━━━ Information shown
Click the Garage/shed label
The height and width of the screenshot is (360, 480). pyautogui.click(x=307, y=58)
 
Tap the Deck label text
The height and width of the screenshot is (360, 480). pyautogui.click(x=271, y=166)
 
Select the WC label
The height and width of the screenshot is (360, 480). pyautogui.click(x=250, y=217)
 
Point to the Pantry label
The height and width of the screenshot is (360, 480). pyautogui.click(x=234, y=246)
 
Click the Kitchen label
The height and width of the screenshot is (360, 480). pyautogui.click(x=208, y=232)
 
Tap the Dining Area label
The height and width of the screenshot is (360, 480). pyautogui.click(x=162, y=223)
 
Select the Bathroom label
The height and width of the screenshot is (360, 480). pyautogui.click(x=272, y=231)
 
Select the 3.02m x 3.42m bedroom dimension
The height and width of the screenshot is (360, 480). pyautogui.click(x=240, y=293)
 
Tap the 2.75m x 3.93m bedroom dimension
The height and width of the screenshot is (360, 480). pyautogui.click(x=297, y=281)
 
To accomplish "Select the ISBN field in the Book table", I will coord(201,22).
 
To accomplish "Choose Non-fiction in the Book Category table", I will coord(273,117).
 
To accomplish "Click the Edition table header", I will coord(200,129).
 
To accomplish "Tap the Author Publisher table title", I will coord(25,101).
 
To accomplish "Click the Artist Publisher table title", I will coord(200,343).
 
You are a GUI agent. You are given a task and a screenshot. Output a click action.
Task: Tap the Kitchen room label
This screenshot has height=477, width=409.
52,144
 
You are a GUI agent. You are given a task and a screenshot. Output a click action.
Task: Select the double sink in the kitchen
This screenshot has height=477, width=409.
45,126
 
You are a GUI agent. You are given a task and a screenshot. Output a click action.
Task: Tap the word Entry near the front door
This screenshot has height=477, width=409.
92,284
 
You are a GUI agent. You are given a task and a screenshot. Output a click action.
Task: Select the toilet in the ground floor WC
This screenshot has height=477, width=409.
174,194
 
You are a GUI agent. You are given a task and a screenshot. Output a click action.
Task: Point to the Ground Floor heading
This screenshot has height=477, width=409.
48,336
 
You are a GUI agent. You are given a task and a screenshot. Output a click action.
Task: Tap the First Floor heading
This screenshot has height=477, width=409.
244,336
━━━━━━
— Short exercise —
Pick out every line in the items above that contains the string "Book", and copy each of those lines.

— Written answer —
To accomplish "Select the ISBN field in the Book table", I will coord(201,22).
To accomplish "Choose Non-fiction in the Book Category table", I will coord(273,117).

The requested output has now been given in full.